PAGE EXCERPT:
==========

America's most wanted 🍽
Native Grill food truck may be just a year old, but it draws on centuries of technique with its Mayan-inspired, fresh Mexican approach
Taco trucks are like potholes around Colorado Springs: pretty much everywhere. Except potholes suck ass to hit, and tacos are generally awesome and one of culinary culture’s greatest gifts to humankind. So I guess my analogy kinda sucks ass too, but still, you get the point about the proliferation of taco trucks.
And with their quantity in mind — shout-out to some of the most authentic ones on the Southeast side, who’re more likely to serve you tripe, tongue and other gringo-challenging cuts — the question rightfully comes down to quality. The cliché would be to say the best bang for the buck, but price aside, to me it’s about overall flavor impact.
There’s vendors that have stood out in unique ways to me, like El Chapin, Tepex, El Poblano Mobile, and Moctezuma Mexican Grill, more recently. And to that list, I can now add Native Grill, which celebrates its first anniversary come May.

==========

TASK BRIEF:
Please copy out the Native Grill food truck review word for word, from start to finish. Rely only on the review of the Native Grill food truck when working here.

DATASET EXCERPT:
==========

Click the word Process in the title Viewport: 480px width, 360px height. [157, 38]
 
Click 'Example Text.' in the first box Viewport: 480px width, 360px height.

==========

EXPECTED ANSWER:
America's most wanted 🍽
Native Grill food truck may be just a year old, but it draws on centuries of technique with its Mayan-inspired, fresh Mexican approach
Taco trucks are like potholes around Colorado Springs: pretty much everywhere. Except potholes suck ass to hit, and tacos are generally awesome and one of culinary culture’s greatest gifts to humankind. So I guess my analogy kinda sucks ass too, but still, you get the point about the proliferation of taco trucks.
And with their quantity in mind — shout-out to some of the most authentic ones on the Southeast side, who’re more likely to serve you tripe, tongue and other gringo-challenging cuts — the question rightfully comes down to quality. The cliché would be to say the best bang for the buck, but price aside, to me it’s about overall flavor impact.
There’s vendors that have stood out in unique ways to me, like El Chapin, Tepex, El Poblano Mobile, and Moctezuma Mexican Grill, more recently. And to that list, I can now add Native Grill, which celebrates its first anniversary come May.